As we close out Black History Month, we know we have both so much to celebrate and so much more work to do: On Friday President Joe Biden nominated Judge Ketanji Brown Jackson, an exceptionally qualified jurist, to be the first Black woman to serve on the U.S. Supreme Court. But at the same time, hundreds of bills have been introduced in states across the country in an effort to erase Black history.
Instead of celebrating and learning from the lived experience of Black Americans, these dividers and extremists are trying to sweep history under the rug, ban books and misrepresent what we teach in our public schools. Teachers are being scared into silence, and students are watching as they and their communities are being ignored.
But there is hope. A recent CBS poll showed that Americans overwhelmingly oppose book bans and want honest history taught in public schools. That’s why the African American History Act is so important. This bill from Rep. Jamaal Bowman and Sen. Cory Booker would invest in African American history education programs that would be available to students, parents, educators and school. I can’t think of a better way to end Black History Month than by voicing our support for this bill.

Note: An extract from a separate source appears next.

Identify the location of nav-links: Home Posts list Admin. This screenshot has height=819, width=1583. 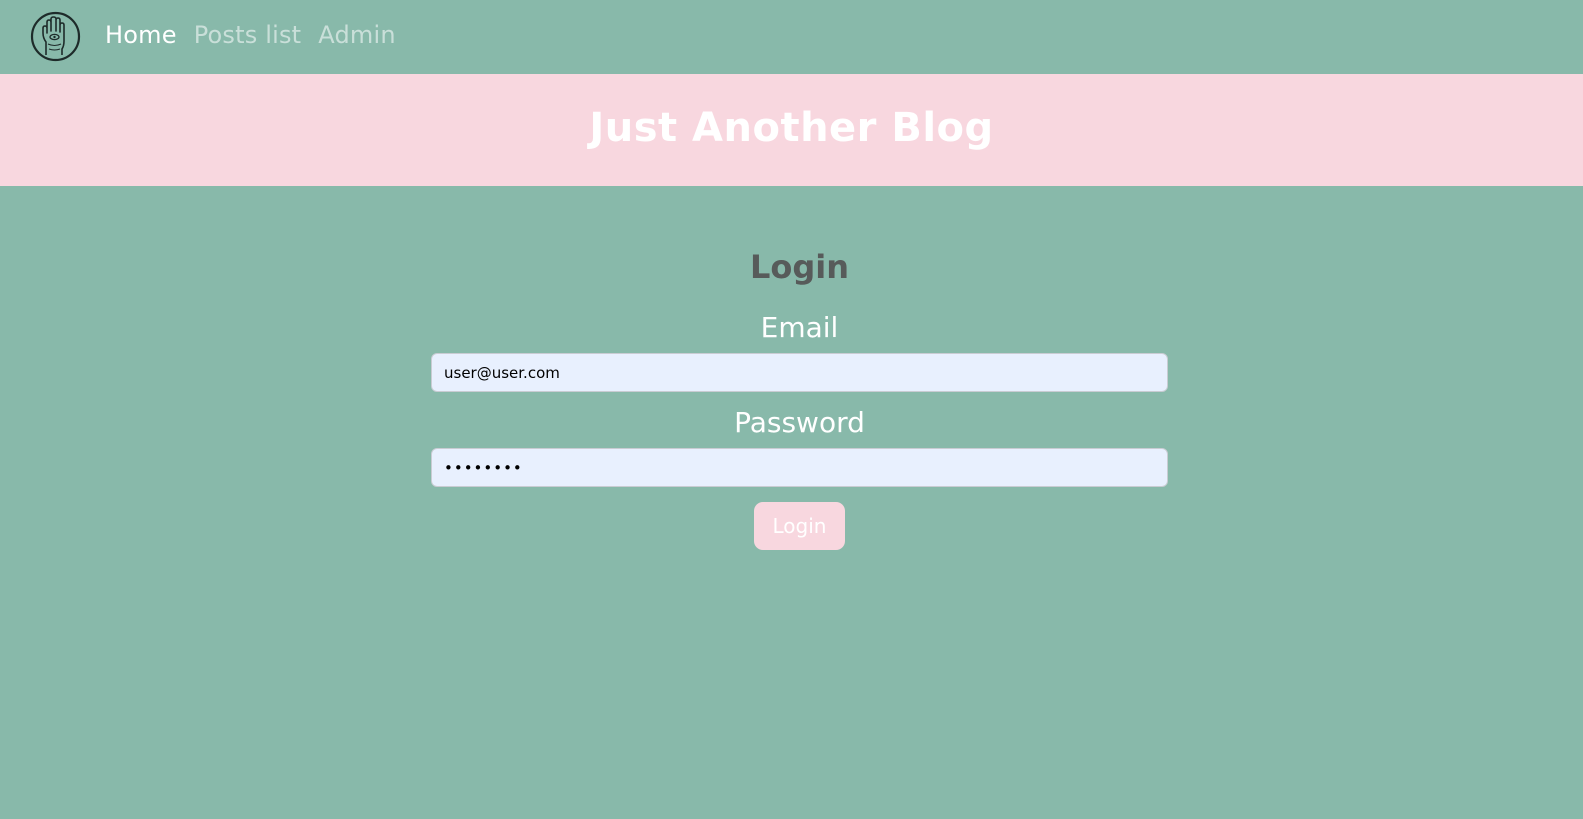
(250, 35).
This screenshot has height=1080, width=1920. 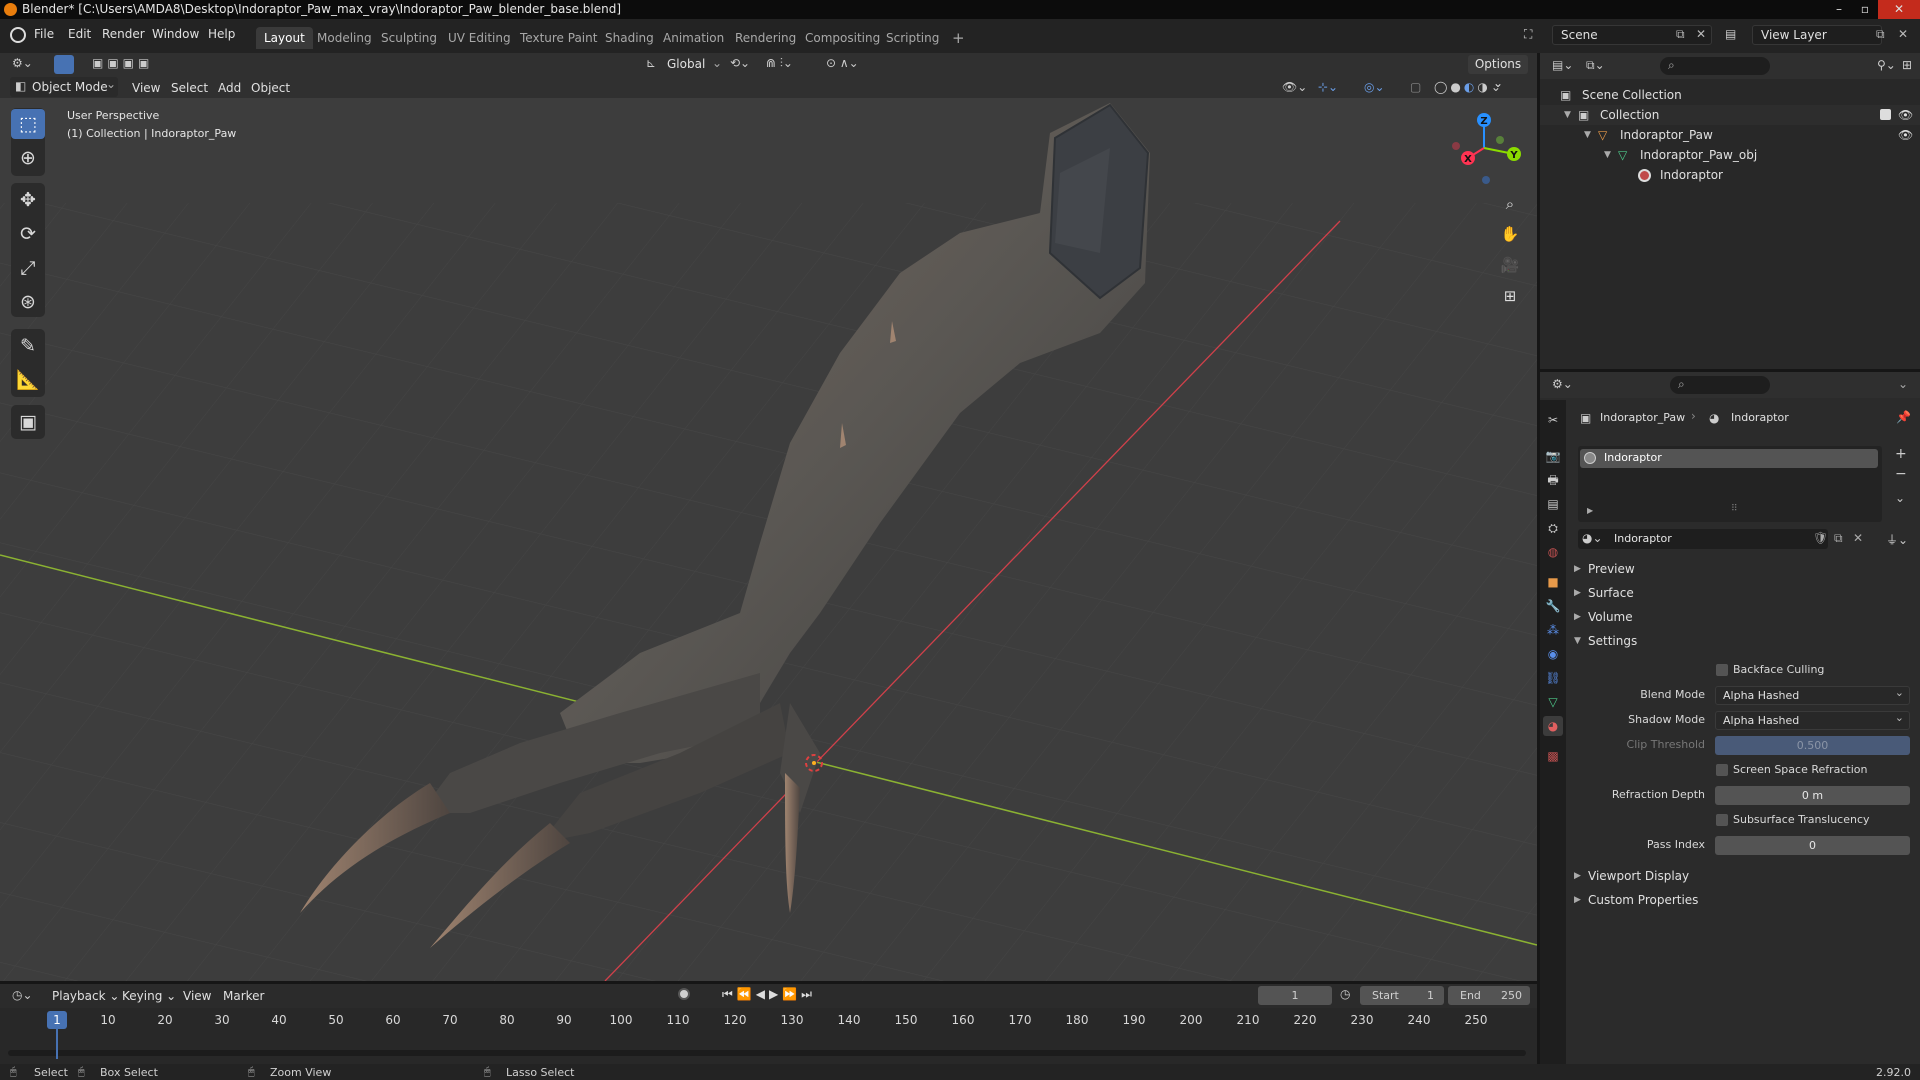 I want to click on playback-controls: ⏮⏪◀▶⏩⏭, so click(x=769, y=994).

When Minnijean Brown and her eight classmates found themselves at the center of a painful fight for the freedom to learn, they never could've imagined that they'd come to be known as the "Little Rock Nine," but they knew their place in history would be a meaningful reminder for future students. Examples like this of our shared history should be used to remind students of Black Americans’ resilience and courage rather than politicized to sow greater division.
With the African American History Act, students, parents and educators will receive the support and resources they need to learn and teach full, honest American history. Black history is American history. Not every piece of that history is pleasant to remember, and some events may spark difficult emotions and conversations, but we must still teach it to our students, in age-appropriate ways, to ensure we don’t repeat our mistakes.
This bill not only will help us celebrate Black history every day—it will protect that history from being erased.